After brief introductions, one of the emissaries said, "You are the rightful king and we must ask you to come with us to the palace." The young man, either not believing them or from some other motive, such as realizing that they thought he was the son of the noble woman, rather than of the peasant woman, stuck his staff into the ground and replied, "I will only accept the throne if this stick takes root." Lo! the staff started to sprout, and thus Wamba accepted the throne.
A second tale has it that when the impasse was reached, Saint Leo, declaring that he had been given divine guidance, told the electors to seek out a farmer named Wamba. Messengers were dispatched to find the man. After some time, Wamba was found tilling a field.

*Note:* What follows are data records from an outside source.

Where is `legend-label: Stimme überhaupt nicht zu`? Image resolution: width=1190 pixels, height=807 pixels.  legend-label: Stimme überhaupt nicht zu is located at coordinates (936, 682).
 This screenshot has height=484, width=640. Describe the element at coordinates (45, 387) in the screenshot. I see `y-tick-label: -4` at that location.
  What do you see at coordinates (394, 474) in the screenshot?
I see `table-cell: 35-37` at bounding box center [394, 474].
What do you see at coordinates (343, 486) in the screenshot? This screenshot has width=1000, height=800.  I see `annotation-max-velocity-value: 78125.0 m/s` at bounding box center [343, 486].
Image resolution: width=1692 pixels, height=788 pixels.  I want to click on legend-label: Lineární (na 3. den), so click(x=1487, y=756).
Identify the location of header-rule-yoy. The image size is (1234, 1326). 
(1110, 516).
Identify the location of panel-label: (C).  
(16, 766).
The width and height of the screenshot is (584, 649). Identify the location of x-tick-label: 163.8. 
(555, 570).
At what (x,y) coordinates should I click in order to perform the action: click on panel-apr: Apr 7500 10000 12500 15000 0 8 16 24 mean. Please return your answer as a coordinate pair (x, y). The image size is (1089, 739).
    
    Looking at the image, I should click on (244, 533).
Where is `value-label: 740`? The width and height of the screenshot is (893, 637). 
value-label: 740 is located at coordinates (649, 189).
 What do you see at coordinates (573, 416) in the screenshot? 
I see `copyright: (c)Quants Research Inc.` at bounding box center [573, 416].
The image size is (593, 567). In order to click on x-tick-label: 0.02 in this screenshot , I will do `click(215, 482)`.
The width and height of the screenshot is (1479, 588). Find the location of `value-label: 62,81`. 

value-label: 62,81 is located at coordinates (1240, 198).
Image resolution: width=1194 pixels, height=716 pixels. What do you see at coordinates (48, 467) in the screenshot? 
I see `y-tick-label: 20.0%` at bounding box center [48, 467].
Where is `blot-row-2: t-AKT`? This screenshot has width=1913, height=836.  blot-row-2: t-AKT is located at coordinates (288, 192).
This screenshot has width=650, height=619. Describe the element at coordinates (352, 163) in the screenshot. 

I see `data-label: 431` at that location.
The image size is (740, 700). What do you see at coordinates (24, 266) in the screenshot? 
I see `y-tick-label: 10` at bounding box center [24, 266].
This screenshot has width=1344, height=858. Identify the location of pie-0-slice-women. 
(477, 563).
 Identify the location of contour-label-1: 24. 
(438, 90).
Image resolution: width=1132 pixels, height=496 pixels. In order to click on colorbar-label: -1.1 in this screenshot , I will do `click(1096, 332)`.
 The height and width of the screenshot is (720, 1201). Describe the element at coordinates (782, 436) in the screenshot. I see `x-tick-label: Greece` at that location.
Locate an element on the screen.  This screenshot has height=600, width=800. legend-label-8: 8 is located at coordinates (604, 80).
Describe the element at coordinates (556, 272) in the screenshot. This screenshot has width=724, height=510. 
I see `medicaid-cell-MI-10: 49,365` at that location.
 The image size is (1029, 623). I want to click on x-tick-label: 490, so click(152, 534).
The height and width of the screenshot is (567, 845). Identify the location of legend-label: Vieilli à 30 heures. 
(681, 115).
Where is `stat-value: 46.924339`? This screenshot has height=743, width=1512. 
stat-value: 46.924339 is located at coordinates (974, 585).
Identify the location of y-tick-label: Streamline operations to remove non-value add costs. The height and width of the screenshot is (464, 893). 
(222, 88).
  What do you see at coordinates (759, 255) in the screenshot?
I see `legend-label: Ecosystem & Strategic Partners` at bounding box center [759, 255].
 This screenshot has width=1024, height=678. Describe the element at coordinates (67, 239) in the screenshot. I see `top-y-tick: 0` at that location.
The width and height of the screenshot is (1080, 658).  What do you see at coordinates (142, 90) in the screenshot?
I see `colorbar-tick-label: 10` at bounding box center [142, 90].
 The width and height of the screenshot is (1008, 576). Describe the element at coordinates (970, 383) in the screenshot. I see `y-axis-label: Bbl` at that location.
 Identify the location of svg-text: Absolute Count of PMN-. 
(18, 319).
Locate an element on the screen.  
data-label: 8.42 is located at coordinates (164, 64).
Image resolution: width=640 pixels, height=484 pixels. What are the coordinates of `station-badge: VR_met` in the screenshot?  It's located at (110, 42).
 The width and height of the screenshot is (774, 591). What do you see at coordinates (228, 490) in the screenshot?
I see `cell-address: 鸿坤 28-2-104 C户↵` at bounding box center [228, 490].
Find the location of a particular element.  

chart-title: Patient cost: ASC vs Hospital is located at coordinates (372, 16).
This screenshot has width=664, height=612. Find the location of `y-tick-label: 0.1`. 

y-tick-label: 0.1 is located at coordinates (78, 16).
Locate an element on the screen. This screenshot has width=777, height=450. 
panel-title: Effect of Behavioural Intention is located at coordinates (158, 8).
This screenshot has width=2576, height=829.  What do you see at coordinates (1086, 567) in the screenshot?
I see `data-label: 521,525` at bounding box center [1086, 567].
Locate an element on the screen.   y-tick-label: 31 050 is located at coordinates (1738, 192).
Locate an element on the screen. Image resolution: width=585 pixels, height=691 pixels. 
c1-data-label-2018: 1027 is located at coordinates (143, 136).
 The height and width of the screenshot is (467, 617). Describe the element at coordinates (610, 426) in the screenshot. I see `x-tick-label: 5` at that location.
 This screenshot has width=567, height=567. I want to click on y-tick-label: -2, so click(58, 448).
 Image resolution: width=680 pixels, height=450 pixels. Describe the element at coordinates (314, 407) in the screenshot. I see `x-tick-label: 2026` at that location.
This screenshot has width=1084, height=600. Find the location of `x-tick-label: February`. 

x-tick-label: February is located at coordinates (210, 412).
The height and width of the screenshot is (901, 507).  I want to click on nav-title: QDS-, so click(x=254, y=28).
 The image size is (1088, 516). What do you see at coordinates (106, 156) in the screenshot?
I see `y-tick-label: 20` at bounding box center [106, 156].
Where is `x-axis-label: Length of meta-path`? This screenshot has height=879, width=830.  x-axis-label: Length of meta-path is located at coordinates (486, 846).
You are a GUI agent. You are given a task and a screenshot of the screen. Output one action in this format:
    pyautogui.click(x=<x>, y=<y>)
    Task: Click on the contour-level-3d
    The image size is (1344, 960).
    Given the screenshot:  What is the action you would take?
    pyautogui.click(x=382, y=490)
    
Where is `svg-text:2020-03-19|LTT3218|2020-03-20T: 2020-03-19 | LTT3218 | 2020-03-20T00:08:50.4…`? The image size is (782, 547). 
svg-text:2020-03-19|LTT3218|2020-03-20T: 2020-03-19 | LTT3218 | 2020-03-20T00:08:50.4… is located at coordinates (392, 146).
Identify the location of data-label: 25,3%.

Approaching the man, who was of mature years, one of the messengers said, "Leave your plough in the furrow", one of the messengers said, “for nobler work awaits you; you have been elected king of the Visigoths."
Wamba answered, "There is no nobler work. Seek elsewhere your king. I prefer to rule my fields."
Astonished, the messengers didn’t know what to do. They begged, pleaded, reasoned, and so forth, until, annoyed at their pestering, Wamba said, "I will accept the crown when the staff in my hand grows green again." And thrust it into the soil. At that, of course, the staff began to sprout leaves, and Wamba was trapped, though a variant of this legend says that he still tried to wiggle out of the deal, but was convinced to accept the throne when one of the nobles threatened to behead him if he refused.
Now, both legends have a lot of problems. For one thing when the king who died in 672 was not named Wamba, but Recceswinth (r. A.D. 649-672). For another, it’s not at all clear which of quite a number of saints named “Leo” was the “Saint Leo” of the second legend; in fact, none of them lived in Spain around the period in question.
The historical Wamba was a man of noble birth who was elected king on September 21, 672. The first year of his reign was spent in suppressing usurpers, and persecuting the Jews, whom he expelled from his kingdom. Over the next few years he consolidated the kingdom, annexing the territory of some smaller realms, and beat off raids by Moslem pirates from North Africa. Toward the end of Wamba’s reign these raids became increasingly frequent, while the Romanized Celtiberians who constituted the bulk of the population, proved increasingly restive under Visigothic domination, resisting heavier taxation and growing demands for military service. Finally another civil war broke out, during which Wamba was poisoned in 680, to be succeeded by Erwig (r. 680-687), a poor ruler who further weakened the kingdom, which in a generation would fragment in further civil war and then fall to the invading Moslems beginning in 711.